SUPPLIED RECORDS Start Marker
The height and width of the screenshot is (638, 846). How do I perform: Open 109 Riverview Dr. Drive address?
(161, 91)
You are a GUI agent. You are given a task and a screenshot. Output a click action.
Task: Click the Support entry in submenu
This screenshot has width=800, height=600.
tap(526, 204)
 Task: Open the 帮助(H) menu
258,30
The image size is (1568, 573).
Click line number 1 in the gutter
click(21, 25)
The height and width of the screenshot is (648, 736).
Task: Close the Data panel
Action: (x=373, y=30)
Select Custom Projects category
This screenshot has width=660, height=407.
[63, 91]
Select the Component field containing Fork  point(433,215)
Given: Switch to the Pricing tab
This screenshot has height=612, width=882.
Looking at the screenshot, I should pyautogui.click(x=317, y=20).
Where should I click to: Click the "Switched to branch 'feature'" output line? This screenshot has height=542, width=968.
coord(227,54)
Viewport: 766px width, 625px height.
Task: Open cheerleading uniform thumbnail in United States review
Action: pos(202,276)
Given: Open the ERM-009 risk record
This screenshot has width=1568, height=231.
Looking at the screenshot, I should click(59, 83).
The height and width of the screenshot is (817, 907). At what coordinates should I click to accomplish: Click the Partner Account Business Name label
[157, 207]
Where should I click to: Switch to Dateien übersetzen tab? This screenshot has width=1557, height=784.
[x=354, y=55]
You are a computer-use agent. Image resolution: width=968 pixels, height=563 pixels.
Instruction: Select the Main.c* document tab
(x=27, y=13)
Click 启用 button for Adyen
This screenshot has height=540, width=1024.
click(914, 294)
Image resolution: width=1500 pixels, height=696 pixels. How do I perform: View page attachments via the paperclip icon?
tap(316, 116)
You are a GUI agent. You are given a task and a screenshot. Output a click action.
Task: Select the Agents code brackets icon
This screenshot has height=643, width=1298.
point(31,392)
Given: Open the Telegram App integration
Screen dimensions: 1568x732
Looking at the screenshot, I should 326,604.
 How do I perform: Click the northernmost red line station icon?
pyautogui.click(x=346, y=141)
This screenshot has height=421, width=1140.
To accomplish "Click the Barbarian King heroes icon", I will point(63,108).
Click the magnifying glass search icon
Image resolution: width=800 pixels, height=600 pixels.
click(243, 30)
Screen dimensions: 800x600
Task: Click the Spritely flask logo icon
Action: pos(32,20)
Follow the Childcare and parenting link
SUPPLIED RECORDS End Marker
§ **ABOUT THIS EXERCISE**:
Retype exactly, and only, the lines above from the one where "This screenshot has height=612, width=882." occurs up to and including the one where "Click 启用 button for Adyen" occurs.

§ **SOLUTION**:
This screenshot has height=612, width=882.
Looking at the screenshot, I should pyautogui.click(x=317, y=20).
Where should I click to: Click the "Switched to branch 'feature'" output line? This screenshot has height=542, width=968.
coord(227,54)
Viewport: 766px width, 625px height.
Task: Open cheerleading uniform thumbnail in United States review
Action: pos(202,276)
Given: Open the ERM-009 risk record
This screenshot has width=1568, height=231.
Looking at the screenshot, I should click(59, 83).
The height and width of the screenshot is (817, 907). At what coordinates should I click to accomplish: Click the Partner Account Business Name label
[157, 207]
Where should I click to: Switch to Dateien übersetzen tab? This screenshot has width=1557, height=784.
[x=354, y=55]
You are a computer-use agent. Image resolution: width=968 pixels, height=563 pixels.
Instruction: Select the Main.c* document tab
(x=27, y=13)
Click 启用 button for Adyen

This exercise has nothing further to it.